MATERIAL FOR THIS TASK:
BEGIN
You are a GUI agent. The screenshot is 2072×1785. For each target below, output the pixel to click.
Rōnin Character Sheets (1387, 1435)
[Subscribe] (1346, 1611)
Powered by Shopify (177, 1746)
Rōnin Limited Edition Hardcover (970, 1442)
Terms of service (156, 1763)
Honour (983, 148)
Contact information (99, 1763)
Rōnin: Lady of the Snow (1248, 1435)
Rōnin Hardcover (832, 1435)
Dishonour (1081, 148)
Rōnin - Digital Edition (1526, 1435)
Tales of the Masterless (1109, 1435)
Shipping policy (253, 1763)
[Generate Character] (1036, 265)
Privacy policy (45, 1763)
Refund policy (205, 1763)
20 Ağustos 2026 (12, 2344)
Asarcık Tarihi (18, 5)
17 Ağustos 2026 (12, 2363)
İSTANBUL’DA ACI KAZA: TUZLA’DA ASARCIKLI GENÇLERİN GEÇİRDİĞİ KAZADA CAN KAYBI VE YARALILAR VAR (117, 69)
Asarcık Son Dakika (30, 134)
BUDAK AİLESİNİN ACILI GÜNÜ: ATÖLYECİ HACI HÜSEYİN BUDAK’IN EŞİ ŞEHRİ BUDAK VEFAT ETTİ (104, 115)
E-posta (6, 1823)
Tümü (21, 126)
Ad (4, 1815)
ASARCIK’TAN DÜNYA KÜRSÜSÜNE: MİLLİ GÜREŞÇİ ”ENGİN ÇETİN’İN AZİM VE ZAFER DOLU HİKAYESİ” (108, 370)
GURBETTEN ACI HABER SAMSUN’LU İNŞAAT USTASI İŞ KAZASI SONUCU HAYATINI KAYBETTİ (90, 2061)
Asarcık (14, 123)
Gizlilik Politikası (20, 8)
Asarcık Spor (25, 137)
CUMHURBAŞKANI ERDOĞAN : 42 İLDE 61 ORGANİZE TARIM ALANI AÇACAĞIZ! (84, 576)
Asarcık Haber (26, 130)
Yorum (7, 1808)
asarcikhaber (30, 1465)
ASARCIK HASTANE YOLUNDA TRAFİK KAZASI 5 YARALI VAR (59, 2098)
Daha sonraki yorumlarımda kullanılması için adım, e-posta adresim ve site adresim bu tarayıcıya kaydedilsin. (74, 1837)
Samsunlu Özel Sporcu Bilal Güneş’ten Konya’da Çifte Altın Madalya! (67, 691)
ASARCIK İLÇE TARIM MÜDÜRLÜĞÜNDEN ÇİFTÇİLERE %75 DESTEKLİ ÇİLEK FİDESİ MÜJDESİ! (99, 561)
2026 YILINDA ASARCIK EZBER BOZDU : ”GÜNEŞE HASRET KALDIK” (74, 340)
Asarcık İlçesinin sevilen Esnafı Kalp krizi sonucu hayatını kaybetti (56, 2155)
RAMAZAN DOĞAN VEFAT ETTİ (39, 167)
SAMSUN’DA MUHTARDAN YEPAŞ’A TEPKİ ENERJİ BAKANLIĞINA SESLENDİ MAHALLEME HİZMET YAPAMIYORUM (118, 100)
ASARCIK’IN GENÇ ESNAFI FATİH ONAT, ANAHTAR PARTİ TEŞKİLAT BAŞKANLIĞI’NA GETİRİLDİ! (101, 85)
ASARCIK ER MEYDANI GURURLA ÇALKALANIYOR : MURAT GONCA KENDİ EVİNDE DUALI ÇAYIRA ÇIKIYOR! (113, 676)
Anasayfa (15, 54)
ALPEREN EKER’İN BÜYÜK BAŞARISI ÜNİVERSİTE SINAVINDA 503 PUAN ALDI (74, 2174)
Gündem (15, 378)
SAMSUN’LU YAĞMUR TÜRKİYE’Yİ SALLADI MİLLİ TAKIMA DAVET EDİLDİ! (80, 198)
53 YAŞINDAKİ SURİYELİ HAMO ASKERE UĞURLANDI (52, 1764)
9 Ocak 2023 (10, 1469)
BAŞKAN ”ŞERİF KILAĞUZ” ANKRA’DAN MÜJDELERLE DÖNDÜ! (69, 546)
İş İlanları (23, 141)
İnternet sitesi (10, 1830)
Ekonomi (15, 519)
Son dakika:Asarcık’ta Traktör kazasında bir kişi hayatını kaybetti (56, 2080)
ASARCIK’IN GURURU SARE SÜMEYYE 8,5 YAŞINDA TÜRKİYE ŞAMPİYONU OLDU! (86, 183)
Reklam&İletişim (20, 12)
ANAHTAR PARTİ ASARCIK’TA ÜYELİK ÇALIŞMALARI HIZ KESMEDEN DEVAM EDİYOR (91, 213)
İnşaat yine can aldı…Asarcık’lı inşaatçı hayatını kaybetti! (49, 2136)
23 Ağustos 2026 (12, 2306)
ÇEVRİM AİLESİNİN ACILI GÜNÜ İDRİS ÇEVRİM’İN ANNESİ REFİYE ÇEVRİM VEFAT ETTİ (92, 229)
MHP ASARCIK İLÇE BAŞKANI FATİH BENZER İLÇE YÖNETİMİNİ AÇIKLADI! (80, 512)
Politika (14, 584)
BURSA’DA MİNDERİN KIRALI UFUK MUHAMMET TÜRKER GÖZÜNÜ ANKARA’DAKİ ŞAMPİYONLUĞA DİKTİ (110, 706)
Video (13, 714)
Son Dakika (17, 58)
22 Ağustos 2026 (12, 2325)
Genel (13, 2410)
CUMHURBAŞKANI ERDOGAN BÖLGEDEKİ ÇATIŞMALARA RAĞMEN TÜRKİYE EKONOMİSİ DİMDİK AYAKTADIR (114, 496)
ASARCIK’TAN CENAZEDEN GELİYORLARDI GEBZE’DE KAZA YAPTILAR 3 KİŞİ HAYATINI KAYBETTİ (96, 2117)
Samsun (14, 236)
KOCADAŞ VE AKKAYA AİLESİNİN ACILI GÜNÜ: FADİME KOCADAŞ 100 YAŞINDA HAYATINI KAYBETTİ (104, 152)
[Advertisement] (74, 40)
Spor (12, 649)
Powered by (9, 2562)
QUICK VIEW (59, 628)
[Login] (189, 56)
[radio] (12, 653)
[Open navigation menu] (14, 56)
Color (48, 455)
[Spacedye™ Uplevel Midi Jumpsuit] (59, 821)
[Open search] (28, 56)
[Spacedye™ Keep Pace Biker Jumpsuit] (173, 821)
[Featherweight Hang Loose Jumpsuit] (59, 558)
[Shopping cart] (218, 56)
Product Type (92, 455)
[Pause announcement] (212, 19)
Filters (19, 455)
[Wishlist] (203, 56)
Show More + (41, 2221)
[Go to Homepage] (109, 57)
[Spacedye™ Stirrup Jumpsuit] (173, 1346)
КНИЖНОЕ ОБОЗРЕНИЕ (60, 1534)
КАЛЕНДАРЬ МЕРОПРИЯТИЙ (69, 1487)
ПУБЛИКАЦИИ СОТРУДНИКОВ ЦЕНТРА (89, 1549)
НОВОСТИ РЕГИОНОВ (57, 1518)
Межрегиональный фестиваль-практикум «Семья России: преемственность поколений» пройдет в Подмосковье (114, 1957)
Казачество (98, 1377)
END
WHAT IS BEING ASKED: Please copy out every line of the preceding listing that carries "Jumpsuit".

RESPONSE:
[Spacedye™ Uplevel Midi Jumpsuit] (59, 821)
[Spacedye™ Keep Pace Biker Jumpsuit] (173, 821)
[Featherweight Hang Loose Jumpsuit] (59, 558)
[Spacedye™ Stirrup Jumpsuit] (173, 1346)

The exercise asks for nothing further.